While surfing around last night, thinking about interactive applications that would be good for kids and good for the kids who designed the apps, I came across this article. I like the explanations in it, the way they are presented in straightforward English, and the way they describe what I think a lot of people who want kids to get some exposure to computer science would explain the long term benefit from taking such a course.
In my day (early to mid 1970s) we learned Fortran with IF statements, DO loops, and DIMENSION Arrays. The first time I was exposed to Fortran, as a 12th grader taking a Saturday course at NYU, the type of algorithms we played with were intellectual but totally frivolous. I recall that my friend Michael wrote a program to verify Euclid's prime postulate. EUCPP says that for any odd number one can find two primes that bound exactly that number of composites. 17 and 19 bound 18, one composite. 13 and 17 bound 14, 15, and 16, three composites. 23 and 29 bound 24, 25, 26, 27, and 28, five composites, etc. This is great fun for nerds and having written a program already to imitate the Sieve of Aristophanes, it is the next step in prime number theory. But in terms of practical decision making.....nada.
I did take a college course that covered Fortran and in 1977 did some real programming for Econometrics whle at Northwestern. My recollection is that an Econometrics Prof hired me to do something called error components estimation, Maddala was the econometrician who developed the technique, which kept the simplicity of ordinary least squares while managing to address both cross section and time series issues. I originally wrote a program in TSP, but exceeded the capacity of the compiler, and then had to redo in Fortran. That was my entire career as a programmer. After that I was a theorist.

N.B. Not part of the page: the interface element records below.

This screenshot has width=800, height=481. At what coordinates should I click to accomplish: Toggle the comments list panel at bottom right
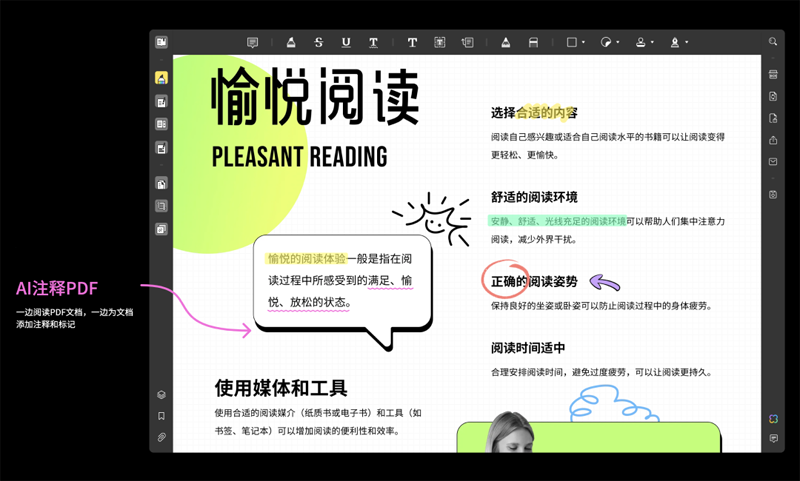click(x=773, y=439)
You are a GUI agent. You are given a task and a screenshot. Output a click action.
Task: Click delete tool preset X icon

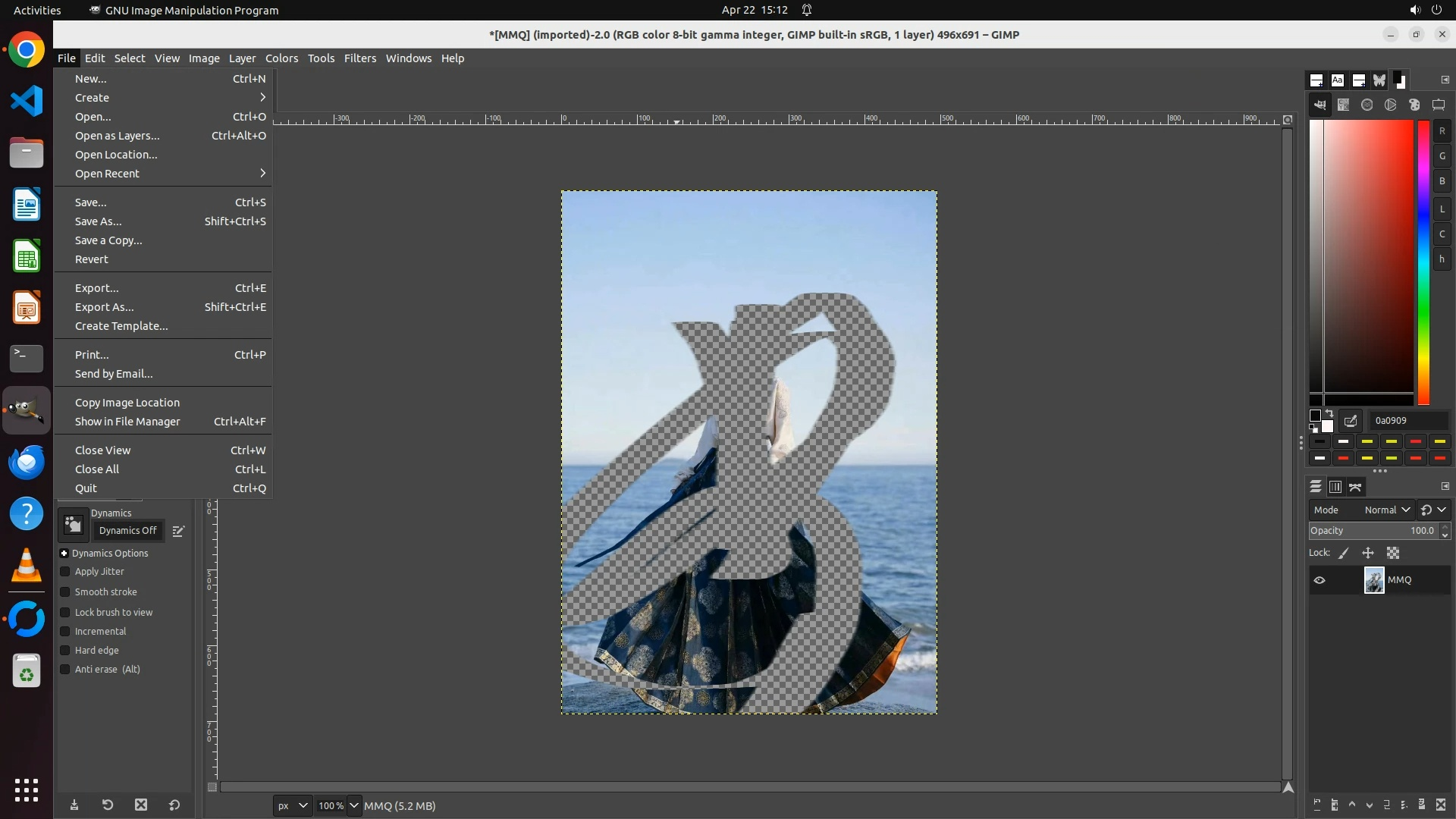(141, 805)
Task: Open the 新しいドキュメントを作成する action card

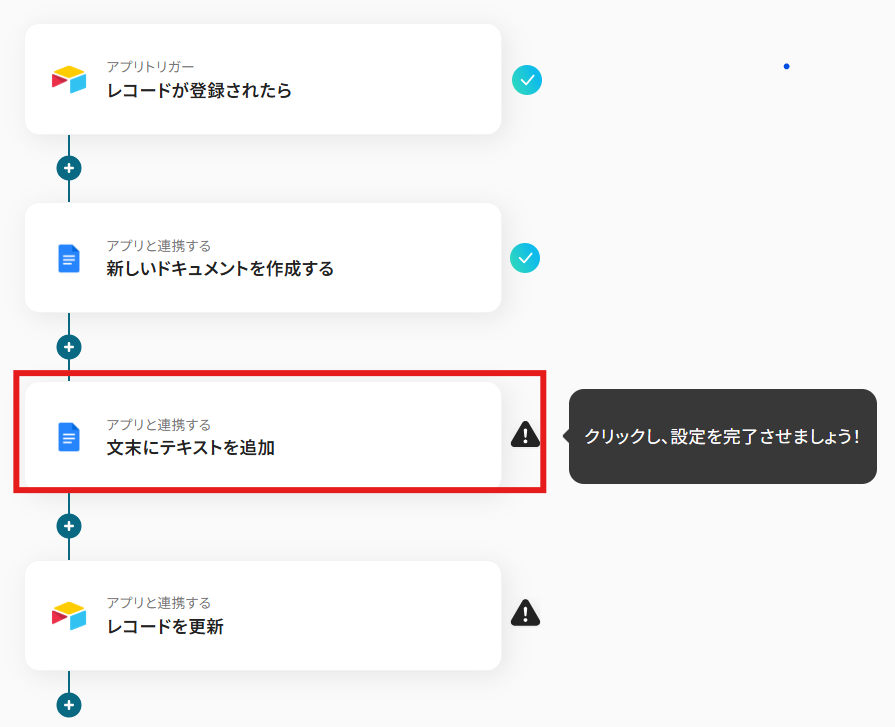Action: (263, 258)
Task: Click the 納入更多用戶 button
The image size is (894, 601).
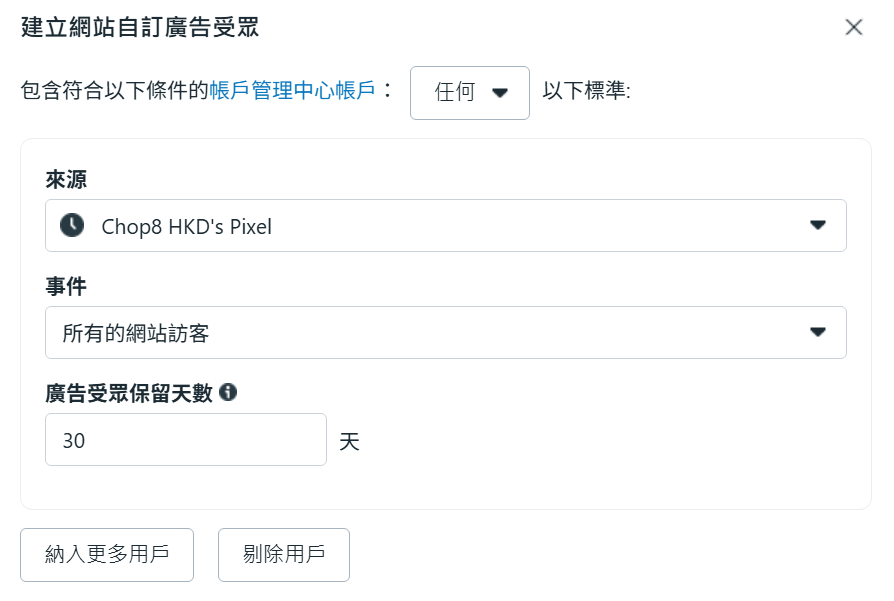Action: click(x=107, y=555)
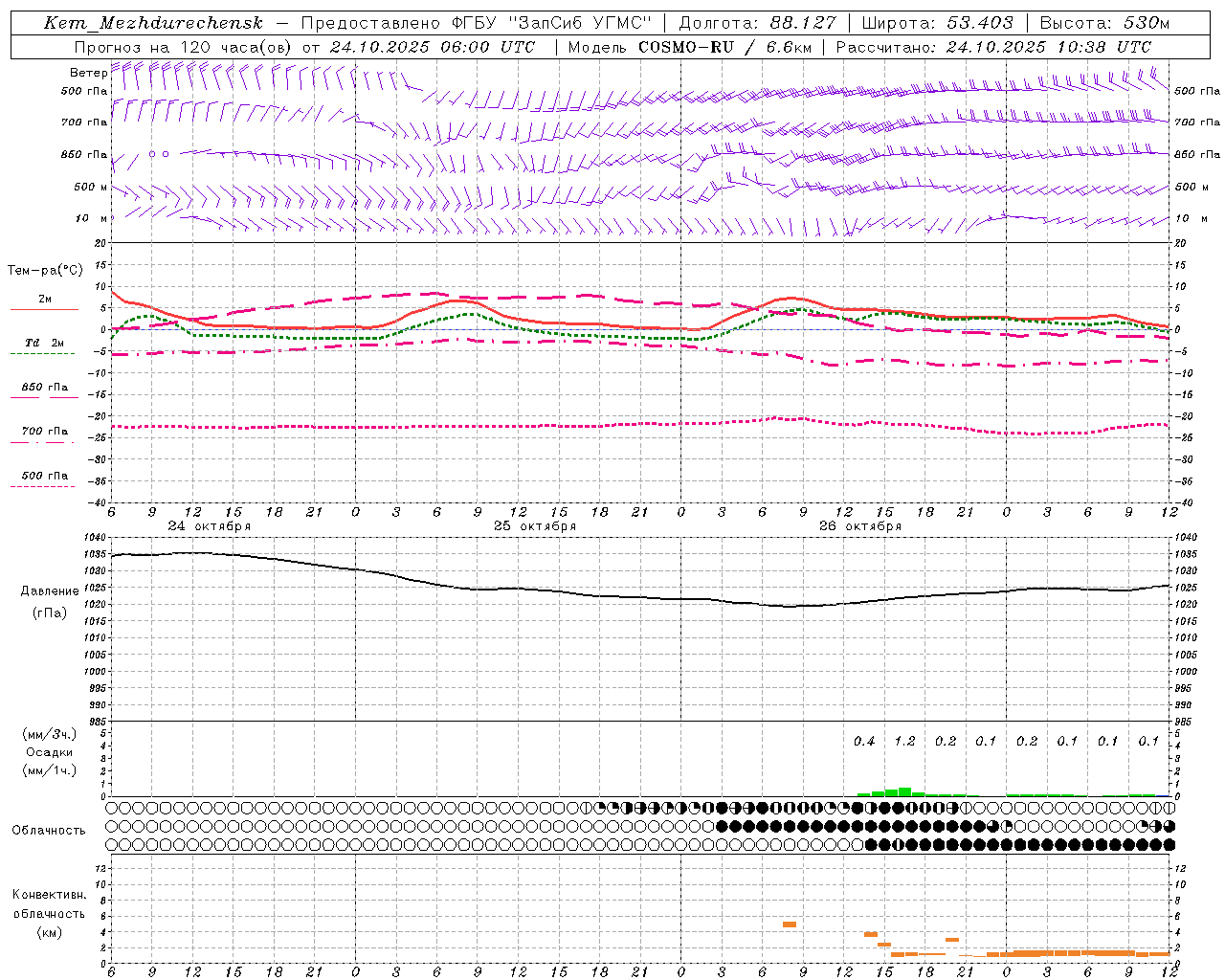Click the Облачность cloud cover label
This screenshot has width=1225, height=980.
pos(49,830)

Nowadays, learning a particular programming language may have some value, but the real power is to be able to think algorithmically. It's the 21st century equivalent of fixing old cars in the garage. There is a lot of learning in the tinkering.
For any algorithm that is even modestly complex it is hard to check its correctness purely via logic and introspection. Instead one tries it out in a variety of scenarios. There is intelligence in the choice of scenarios to test. If a test fails one has to modify the algorithm. In that sense, the failure is actually a success. It helps to harden the approach and make it robust.
Designing algorithms that do functional things that are useful to others is really a great way to learn. If we think of courseware, especially highly interactive courseware, as algorithmic in conception this is a really good reason for students to do the designing. My view is that we need this, really good courseware with a lot of interactivity and students being the primary creators of this content.